Faculty, staff and students participate in Kairos Blanket Exercise hosted by the CSMH
By:
Nicole Bullock
Thursday, June 22, 2017
National Aboriginal Day, or Solidarity Day, is celebrated each year in Canada on June 21st as part of National Aboriginal History Month. Celebrations and activities are held across the country in Indigenous and non-Indigenous communities to commemorate the culture, history, and contributions of the Indigenous peoples.
The Centre for School Mental Health and The Fourth R observed the day by taking the opportunity to host the Kairos Blanket Exercise. The Kairos Blanket Exercise is an interactive learning activity used by Mike Cywink, Student Mentor and Program Liaison for The Fourth R’s Uniting Our Nations in area schools and organizations as a teaching tool to demonstrate the historic and contemporary relationship between Indigenous and non-Indigenous peoples in Canada.
The exercise asks that participants take on the role of various Indigenous people in Canada. While standing on blankets that represent at first Turtle Island and then North America, participants walk step-by-step through the realities of pre-contact, treaty-making, colonization, and resistance in Canada. The leading facilitators play the role of narrator and European colonizers. Each member is directly involved in the activity through the distribution of reading scrolls and carrying cards which determine the outcomes of not only the participants acting as Indigenous people, but the thousands of others that have and continue to experience these traumas and hardships in reality. Participants become emotionally and intellectually engaged as the story advances. A smudging ceremony prior to the activity and debrief session following the exercise allow each of the respective attendees to confront the many emotions they may feel.
The development of the blanket exercise was reactive to the 1996 Report of the Royal Commission on Aboriginal Peoples (read more here). This document recommended education on Canadian-Indigenous history as one of the many key steps to reconciliation. The blanket activity covers over 500 years of history among these groups in a one and a half hour participatory workshop.

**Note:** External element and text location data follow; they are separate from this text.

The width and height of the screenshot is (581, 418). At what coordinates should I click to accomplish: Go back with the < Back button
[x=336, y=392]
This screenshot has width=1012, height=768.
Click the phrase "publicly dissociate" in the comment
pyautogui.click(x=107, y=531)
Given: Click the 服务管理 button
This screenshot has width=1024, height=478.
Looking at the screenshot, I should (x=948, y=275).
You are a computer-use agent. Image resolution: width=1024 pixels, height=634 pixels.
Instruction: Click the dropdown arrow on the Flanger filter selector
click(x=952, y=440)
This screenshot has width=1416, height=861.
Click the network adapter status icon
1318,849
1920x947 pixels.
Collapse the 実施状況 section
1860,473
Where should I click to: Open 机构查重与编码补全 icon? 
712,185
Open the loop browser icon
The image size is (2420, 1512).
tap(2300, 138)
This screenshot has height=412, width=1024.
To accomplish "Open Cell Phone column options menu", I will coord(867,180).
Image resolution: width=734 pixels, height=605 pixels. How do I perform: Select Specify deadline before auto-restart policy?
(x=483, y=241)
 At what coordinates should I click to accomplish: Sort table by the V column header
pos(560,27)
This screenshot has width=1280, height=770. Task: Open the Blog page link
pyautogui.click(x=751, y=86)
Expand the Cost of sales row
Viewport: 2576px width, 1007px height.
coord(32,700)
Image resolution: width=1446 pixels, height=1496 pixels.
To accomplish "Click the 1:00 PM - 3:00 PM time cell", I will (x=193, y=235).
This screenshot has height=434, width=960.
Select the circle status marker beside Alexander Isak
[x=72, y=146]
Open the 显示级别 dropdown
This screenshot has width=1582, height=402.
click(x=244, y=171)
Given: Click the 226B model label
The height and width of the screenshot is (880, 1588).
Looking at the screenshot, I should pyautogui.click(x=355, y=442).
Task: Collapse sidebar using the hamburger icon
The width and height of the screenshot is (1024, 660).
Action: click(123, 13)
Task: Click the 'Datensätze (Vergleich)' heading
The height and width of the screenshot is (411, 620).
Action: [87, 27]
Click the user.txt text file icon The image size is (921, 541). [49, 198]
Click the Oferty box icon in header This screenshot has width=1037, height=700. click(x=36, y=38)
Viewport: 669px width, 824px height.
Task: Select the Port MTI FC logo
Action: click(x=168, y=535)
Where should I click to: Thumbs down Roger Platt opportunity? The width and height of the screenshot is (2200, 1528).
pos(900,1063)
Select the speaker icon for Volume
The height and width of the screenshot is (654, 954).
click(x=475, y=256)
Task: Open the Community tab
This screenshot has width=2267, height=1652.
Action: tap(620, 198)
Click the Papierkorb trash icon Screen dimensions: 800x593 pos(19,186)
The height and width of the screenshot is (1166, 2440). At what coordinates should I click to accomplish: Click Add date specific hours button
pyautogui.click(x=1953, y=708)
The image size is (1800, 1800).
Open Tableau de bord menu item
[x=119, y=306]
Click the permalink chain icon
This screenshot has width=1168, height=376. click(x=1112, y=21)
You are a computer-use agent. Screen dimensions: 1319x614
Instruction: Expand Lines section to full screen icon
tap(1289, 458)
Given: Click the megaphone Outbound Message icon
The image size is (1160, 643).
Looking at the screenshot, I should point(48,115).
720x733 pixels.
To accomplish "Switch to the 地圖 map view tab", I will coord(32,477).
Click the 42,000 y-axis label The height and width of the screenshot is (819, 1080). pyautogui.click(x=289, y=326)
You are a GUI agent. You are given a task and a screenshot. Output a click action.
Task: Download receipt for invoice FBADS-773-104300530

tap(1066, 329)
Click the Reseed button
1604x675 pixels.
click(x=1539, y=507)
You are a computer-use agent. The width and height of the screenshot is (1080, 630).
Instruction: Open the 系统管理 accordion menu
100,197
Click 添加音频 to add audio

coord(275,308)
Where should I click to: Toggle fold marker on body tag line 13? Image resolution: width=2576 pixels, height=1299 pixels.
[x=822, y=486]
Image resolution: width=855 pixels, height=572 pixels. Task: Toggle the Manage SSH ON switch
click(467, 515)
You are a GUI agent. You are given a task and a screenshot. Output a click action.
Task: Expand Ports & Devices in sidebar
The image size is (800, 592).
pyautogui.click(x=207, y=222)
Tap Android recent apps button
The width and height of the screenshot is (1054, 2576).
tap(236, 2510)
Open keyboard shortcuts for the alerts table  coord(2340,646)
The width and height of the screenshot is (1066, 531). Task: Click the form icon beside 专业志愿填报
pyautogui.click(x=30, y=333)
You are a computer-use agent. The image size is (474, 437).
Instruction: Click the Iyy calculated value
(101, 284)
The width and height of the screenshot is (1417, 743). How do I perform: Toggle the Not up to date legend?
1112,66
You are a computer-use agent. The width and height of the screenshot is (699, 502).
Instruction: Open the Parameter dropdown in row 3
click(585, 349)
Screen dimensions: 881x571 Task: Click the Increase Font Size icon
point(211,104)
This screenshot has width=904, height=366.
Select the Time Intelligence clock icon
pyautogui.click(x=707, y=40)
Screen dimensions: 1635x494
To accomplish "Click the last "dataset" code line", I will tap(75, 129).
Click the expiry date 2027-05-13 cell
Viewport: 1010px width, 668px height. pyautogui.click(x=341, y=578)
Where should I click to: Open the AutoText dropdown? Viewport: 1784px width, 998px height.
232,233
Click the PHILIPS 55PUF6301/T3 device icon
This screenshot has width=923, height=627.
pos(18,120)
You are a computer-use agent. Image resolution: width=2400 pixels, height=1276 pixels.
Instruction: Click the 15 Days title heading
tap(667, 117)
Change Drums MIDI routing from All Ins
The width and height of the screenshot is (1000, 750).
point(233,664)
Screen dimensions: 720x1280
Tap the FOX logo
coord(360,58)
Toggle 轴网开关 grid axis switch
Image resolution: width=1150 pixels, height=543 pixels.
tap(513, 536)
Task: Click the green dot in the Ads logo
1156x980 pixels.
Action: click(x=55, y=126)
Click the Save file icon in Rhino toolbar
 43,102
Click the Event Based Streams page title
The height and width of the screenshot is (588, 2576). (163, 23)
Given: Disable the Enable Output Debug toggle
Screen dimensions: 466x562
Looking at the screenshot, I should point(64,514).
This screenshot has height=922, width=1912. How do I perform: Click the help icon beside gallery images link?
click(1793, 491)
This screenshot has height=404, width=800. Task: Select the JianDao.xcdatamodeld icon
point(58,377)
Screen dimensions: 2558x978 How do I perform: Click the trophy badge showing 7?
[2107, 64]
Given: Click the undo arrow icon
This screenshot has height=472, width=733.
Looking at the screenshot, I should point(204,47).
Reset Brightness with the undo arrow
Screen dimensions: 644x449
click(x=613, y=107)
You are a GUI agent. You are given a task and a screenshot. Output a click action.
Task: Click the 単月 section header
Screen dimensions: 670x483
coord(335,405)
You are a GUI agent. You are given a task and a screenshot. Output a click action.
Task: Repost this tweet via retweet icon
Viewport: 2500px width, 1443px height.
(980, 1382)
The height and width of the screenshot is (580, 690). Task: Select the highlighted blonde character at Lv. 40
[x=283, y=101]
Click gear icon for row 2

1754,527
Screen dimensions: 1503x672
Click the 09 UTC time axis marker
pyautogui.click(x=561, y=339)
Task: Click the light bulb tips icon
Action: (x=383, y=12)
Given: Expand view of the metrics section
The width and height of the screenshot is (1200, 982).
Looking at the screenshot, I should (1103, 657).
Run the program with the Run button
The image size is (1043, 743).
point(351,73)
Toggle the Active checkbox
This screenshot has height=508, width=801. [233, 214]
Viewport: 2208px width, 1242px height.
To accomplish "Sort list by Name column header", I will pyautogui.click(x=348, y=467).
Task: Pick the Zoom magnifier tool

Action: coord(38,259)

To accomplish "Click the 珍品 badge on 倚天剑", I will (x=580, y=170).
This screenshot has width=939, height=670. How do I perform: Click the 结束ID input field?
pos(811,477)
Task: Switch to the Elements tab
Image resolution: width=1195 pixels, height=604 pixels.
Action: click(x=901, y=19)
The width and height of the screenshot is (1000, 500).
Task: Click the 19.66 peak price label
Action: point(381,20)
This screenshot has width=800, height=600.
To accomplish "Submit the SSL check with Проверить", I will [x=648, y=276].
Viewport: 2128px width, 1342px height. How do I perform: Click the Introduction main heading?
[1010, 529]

Cywink and Susan Dale, Program Development & Implementation Coordinator for The Fourth R facilitated the exercise with 30 participants comprised of staff, faculty, and students from the Faculty of Education. Mike and Susan have led this exercise many times under the request of teachers, students, trustees, and additional organizations in the London area. Although the exercise is a chance for participants to learn the true history and current relationships of Indigenous and non-Indigenous peoples, Mike reflects on the exercise as follows, "As a First Nation man, the blanket activity isn't a fun, enjoyable facilitating experience for me. The reason I do it, is because of the importance of the information, message and reality it presents. 90% of the time afterwards, participants are like "wow, I had no idea that happened." To move forward, we must have an understanding of each other, and part of that understanding is knowing the true history of Canada when it relates to First Nations people."